[PAGE start]
So here he is – destined to be mine.

 

           

 

Blackie is almost the center of my life now. I suppose it’s good to have something else to focus on besides the project. I let him jump into my bed when he wants to, get up early to take him out, feed him 2-3 times a day, walk him constantly, teaches him and trains him, watch the way he eats, watch his litters to see if more worms are coming out, pick out those defiant ticks out (don’t dare to use those strong chemical powder found in Singaraja; there’s no pet shop here), apply tea tree oil between his toes, clean his ears, buy him chicken meat & puppy’s bones, bathe him twice a week, take him to the market while the Balinese gawk at him and comment how beautiful he is…. It’s almost like raising up a baby. 

 

            Last night, when I returned from the project soaking wet through fitful of exploding lightings and flooded streets, I found Blackie clammy and curled up on the chair. The electricity was out, his teeth flashing white in the black when he tried to hold my stroking hands with his gentle nipping.  I stayed and comforted him for a long while.   

 

            Sheets of rain continued to pour through the night, my entire room was wet, bed, luggage and the rest.  The entire roof was practically leaking under the load of the pelting torrent from heaven. It was quite a feat to set up a tent in the dark on a not-so-dripping wet spot.  By then, I was passed caring; just needed to be horizontal….     

 

Tuesday, 17 January 2006

the death

I stare at the dead pig that wedges in the roots of the Breadfruit tree by the waterfall. It was a white pig but now greyish blue, bloated and lying sideway. It looks like a big dirty plastic toy. Wonder how it could be freed and continue its journey to the sea; if it has started smelling, maybe something will start eating it….

 

Thought about Gusman’s drowned body. Uncertain if it looked similar to the dead pig when it was washed up. The deceivingly calm Indian Ocean in Kuta/the Goddess of Ocean carried him off while he was taking a dip. His body was found a day after, near Hardrock café not too far from where he was. Various dukuns and diviners were consulted and all told the same story – Gusman was taken by the beautiful sea goddess Nyi Roro Kidul. The place where his body was found was also accurately predicted. Watching Gusman’s body being hauled to shore by the small boat, a visible sign of relief set in, the grief of the family slightly ameliorated. For now they can give Gusman a proper burial which is the last and most important rite of passage that the family must perform for his short lived life.

 

The body was drove back to the village near Singaraja. An ad hoc simple ceremony was done and the body was burned. I was late and missed the burning of the body - I had to run around town with the scooter trying to buy the right things for the cremation – white cloths, a sack of rice, sugar and coffee, staples he needed while he waits 42 days for his soul to be liberated from his body and from all worldly ties. I also stashed some money in an envelop and gave it to Yudanes, the father.
[PAGE end]
[RECORDS SHOWN start]
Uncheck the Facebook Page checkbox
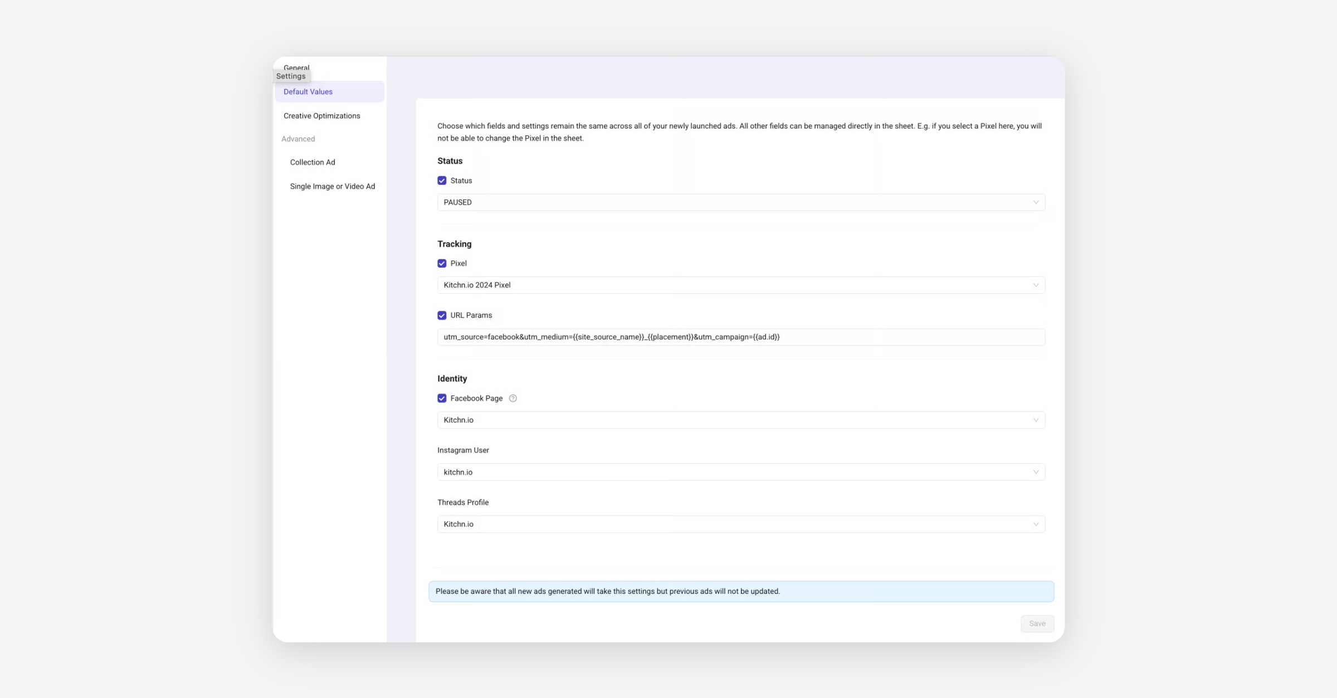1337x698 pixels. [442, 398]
[RECORDS SHOWN end]
[RECORDS SHOWN start]
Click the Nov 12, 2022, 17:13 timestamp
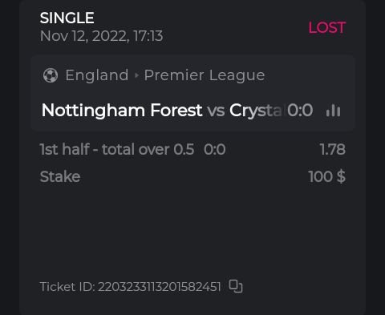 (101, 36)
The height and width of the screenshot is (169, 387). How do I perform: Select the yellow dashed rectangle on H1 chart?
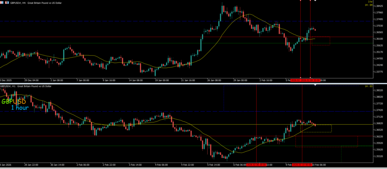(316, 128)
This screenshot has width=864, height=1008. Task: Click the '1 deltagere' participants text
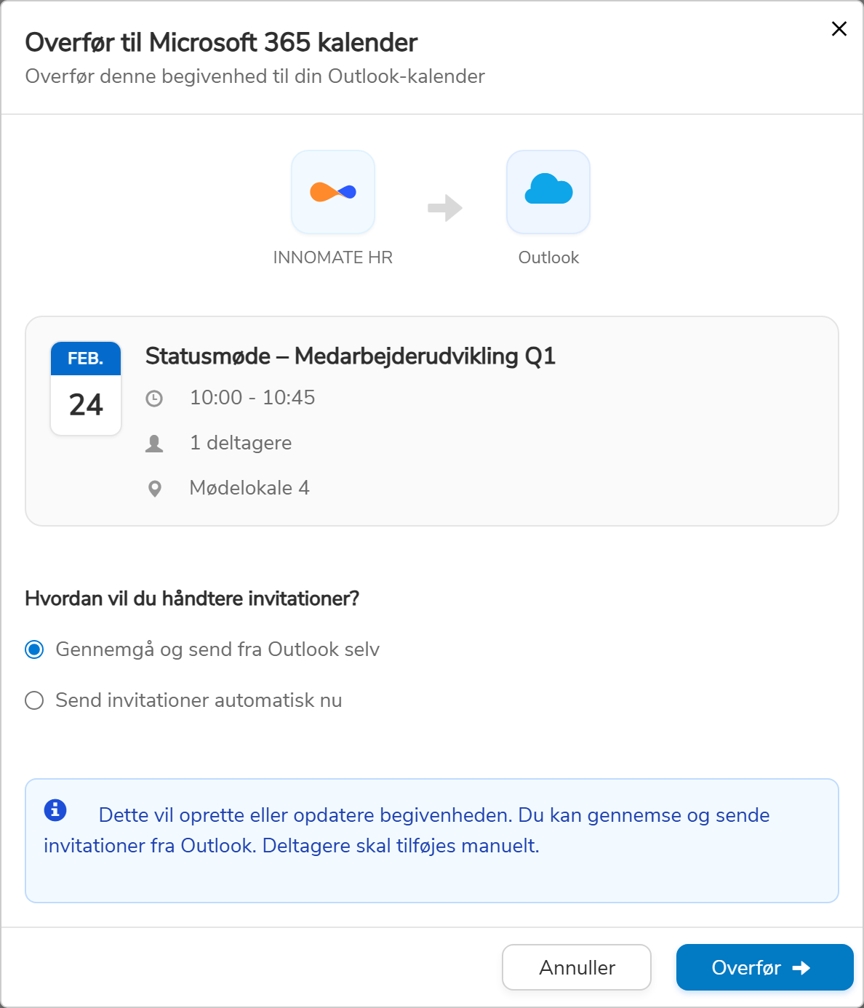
[RECORDS SHOWN end]
[RECORDS SHOWN start]
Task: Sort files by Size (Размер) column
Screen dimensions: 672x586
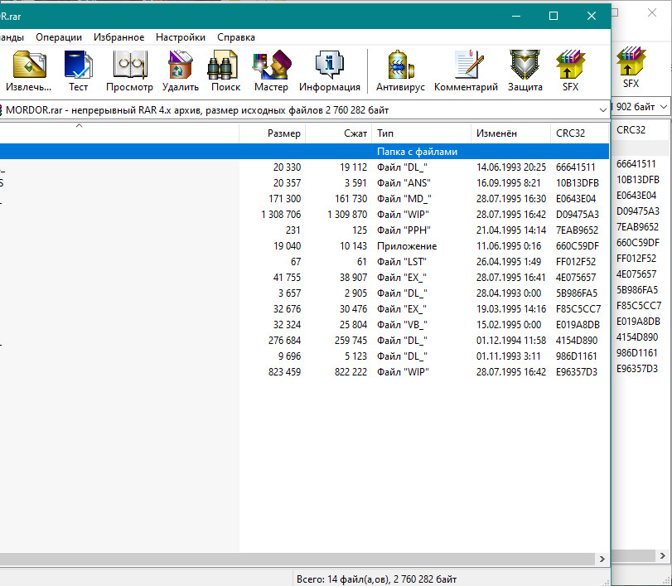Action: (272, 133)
[RECORDS SHOWN end]
*PROMPT*: According to the journal excerpt, how often does the writer bathe Blackie? The lines have nothing to do with the journal excerpt.

*EXERCISE SOLUTION*: Twice a week.